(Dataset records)
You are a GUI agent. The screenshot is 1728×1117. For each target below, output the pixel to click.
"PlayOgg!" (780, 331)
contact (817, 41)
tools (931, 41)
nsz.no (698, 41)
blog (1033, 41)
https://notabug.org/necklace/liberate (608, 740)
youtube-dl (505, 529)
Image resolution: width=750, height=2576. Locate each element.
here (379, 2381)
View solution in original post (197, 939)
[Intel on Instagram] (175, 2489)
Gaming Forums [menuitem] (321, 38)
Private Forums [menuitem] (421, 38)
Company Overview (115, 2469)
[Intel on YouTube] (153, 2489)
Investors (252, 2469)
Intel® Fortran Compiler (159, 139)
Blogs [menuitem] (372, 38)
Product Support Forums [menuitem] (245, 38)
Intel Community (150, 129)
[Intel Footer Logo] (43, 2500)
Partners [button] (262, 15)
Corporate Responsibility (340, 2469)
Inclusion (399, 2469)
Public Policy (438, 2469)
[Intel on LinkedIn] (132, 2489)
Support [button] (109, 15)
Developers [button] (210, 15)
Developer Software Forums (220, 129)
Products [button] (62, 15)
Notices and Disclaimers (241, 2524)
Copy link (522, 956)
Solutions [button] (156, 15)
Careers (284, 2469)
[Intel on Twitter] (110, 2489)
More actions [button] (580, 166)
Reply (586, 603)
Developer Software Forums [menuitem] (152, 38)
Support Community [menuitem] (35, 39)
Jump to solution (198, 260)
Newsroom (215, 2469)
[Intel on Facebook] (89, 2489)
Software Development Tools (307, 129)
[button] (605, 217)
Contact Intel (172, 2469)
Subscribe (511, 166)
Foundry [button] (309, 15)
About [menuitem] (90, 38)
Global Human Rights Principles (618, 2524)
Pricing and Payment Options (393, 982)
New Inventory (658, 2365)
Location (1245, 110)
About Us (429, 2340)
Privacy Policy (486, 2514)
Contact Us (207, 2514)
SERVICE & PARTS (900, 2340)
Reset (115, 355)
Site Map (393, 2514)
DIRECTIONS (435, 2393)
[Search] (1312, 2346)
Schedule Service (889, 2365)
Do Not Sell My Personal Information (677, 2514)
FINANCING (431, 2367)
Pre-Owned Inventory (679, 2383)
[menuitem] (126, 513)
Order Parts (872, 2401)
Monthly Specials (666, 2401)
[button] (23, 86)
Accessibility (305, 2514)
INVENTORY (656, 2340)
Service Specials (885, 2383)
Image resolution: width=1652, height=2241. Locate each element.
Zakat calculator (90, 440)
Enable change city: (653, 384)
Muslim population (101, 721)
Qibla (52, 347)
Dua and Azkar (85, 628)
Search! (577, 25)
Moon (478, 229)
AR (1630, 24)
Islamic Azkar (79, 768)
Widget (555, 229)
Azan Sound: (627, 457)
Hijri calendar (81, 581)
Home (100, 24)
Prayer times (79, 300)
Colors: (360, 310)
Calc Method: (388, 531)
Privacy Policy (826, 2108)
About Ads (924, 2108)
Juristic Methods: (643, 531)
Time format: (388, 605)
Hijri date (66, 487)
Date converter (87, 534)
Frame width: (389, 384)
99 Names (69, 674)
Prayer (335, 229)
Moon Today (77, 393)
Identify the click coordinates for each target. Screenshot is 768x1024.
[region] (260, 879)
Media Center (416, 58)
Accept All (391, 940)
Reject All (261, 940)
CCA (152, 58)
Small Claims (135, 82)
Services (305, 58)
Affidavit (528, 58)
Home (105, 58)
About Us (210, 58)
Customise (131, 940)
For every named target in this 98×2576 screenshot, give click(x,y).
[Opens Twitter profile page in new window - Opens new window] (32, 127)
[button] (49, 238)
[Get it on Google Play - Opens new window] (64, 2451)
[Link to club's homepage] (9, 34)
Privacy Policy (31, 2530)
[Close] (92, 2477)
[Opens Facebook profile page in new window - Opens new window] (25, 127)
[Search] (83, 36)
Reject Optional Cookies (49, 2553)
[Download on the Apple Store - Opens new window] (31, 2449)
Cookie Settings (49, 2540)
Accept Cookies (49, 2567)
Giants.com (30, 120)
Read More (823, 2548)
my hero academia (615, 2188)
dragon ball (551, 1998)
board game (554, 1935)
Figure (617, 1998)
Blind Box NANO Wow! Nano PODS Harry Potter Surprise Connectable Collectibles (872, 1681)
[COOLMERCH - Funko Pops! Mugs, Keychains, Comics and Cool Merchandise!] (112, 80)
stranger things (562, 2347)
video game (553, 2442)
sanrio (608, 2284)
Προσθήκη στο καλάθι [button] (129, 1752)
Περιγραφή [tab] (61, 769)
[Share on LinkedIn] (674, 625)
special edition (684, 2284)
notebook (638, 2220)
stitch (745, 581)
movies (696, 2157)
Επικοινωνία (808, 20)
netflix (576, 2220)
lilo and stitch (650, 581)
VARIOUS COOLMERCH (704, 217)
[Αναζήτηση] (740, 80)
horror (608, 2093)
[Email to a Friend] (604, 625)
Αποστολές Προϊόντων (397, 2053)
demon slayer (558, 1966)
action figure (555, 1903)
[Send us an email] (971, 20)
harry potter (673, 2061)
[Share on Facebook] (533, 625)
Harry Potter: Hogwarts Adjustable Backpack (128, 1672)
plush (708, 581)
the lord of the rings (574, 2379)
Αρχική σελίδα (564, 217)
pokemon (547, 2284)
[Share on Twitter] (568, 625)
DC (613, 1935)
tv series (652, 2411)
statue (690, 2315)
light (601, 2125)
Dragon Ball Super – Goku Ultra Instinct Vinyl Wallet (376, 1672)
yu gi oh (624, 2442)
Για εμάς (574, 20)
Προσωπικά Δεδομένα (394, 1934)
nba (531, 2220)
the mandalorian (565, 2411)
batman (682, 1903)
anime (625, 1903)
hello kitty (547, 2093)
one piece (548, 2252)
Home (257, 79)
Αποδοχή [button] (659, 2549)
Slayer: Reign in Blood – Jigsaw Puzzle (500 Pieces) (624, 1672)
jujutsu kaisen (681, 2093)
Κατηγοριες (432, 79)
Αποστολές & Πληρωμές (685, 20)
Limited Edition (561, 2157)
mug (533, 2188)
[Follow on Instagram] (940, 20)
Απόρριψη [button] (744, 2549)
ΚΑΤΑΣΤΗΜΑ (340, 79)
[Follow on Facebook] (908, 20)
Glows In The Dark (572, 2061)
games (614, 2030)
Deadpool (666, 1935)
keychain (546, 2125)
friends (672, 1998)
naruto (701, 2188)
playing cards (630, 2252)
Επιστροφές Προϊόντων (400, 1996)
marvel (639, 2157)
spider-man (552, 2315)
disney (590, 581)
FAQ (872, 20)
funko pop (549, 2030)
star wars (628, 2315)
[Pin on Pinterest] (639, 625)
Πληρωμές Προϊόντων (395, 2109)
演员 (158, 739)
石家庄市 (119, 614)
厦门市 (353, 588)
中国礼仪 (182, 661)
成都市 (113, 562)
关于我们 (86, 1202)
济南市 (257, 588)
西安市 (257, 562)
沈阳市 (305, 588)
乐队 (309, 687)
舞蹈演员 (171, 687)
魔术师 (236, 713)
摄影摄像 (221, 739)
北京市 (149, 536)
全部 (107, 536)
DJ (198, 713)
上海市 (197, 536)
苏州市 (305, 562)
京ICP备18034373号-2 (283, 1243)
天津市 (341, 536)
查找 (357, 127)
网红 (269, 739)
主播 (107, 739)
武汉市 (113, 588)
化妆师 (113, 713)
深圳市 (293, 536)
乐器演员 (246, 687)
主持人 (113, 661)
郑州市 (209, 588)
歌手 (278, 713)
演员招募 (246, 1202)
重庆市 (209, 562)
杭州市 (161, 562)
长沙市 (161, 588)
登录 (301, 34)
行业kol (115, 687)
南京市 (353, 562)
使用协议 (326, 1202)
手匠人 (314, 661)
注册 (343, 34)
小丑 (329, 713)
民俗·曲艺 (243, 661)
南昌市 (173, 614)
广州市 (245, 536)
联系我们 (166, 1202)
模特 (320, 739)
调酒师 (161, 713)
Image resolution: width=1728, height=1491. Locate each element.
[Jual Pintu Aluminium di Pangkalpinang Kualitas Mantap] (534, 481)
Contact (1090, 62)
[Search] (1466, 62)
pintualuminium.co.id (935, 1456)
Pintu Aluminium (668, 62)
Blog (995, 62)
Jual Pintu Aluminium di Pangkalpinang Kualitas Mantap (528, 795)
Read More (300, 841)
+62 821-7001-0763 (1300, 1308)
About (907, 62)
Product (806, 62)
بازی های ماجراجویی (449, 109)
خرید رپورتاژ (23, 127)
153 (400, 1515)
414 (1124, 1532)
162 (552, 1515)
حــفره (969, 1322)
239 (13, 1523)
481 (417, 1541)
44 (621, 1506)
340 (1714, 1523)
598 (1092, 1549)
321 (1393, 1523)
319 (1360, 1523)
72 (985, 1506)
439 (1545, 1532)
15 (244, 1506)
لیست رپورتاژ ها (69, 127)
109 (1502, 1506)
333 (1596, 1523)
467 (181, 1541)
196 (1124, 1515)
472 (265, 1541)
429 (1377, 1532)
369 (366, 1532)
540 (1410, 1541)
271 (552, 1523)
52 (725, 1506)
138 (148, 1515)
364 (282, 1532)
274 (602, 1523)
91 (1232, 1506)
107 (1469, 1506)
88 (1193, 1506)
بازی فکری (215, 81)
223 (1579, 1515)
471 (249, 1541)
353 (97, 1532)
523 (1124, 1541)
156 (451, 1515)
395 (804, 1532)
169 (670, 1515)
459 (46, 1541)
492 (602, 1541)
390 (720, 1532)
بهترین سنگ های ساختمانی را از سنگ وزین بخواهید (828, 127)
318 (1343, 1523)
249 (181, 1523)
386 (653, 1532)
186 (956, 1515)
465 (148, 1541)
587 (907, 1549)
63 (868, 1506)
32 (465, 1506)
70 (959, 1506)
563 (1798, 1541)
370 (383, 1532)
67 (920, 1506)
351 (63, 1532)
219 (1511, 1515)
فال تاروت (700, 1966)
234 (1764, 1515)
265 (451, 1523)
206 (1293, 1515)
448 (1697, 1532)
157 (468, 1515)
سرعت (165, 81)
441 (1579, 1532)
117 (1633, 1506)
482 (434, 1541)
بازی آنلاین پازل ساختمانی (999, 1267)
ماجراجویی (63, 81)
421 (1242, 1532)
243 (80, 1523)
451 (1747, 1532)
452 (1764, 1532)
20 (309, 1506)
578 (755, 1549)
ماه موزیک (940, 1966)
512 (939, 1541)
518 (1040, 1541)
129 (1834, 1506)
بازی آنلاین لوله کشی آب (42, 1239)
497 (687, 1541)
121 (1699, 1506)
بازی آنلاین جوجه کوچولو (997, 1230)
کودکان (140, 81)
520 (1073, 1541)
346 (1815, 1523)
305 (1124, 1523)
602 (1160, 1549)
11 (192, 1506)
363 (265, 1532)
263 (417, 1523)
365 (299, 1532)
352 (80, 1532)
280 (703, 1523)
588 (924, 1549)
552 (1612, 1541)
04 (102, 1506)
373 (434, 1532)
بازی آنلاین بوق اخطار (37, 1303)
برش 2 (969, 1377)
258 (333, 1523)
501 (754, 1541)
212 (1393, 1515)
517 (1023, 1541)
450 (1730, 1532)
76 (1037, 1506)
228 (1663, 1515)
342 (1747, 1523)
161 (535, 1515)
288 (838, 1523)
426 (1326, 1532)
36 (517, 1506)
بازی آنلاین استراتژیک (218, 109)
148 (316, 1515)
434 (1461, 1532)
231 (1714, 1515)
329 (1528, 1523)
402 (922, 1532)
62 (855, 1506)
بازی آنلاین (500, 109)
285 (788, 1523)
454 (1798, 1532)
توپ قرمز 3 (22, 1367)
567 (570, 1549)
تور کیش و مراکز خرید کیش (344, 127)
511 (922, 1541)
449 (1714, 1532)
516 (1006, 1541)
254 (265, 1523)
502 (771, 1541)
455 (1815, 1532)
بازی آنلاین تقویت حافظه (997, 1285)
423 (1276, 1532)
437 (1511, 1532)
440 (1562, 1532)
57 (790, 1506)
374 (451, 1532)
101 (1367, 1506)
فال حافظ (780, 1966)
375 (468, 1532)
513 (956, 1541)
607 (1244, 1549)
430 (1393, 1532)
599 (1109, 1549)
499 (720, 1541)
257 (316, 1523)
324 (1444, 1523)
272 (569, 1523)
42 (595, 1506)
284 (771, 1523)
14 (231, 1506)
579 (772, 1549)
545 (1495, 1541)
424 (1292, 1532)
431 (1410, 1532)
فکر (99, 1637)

▶ **What the task asks**
The answer must be an exact copy of the lines from the one containing "513 (956, 1541)" through the last line of the records, both included.

▶ **Completed exercise**
513 (956, 1541)
607 (1244, 1549)
430 (1393, 1532)
599 (1109, 1549)
499 (720, 1541)
257 (316, 1523)
324 (1444, 1523)
272 (569, 1523)
42 (595, 1506)
284 (771, 1523)
14 (231, 1506)
579 (772, 1549)
545 (1495, 1541)
424 (1292, 1532)
431 (1410, 1532)
فکر (99, 1637)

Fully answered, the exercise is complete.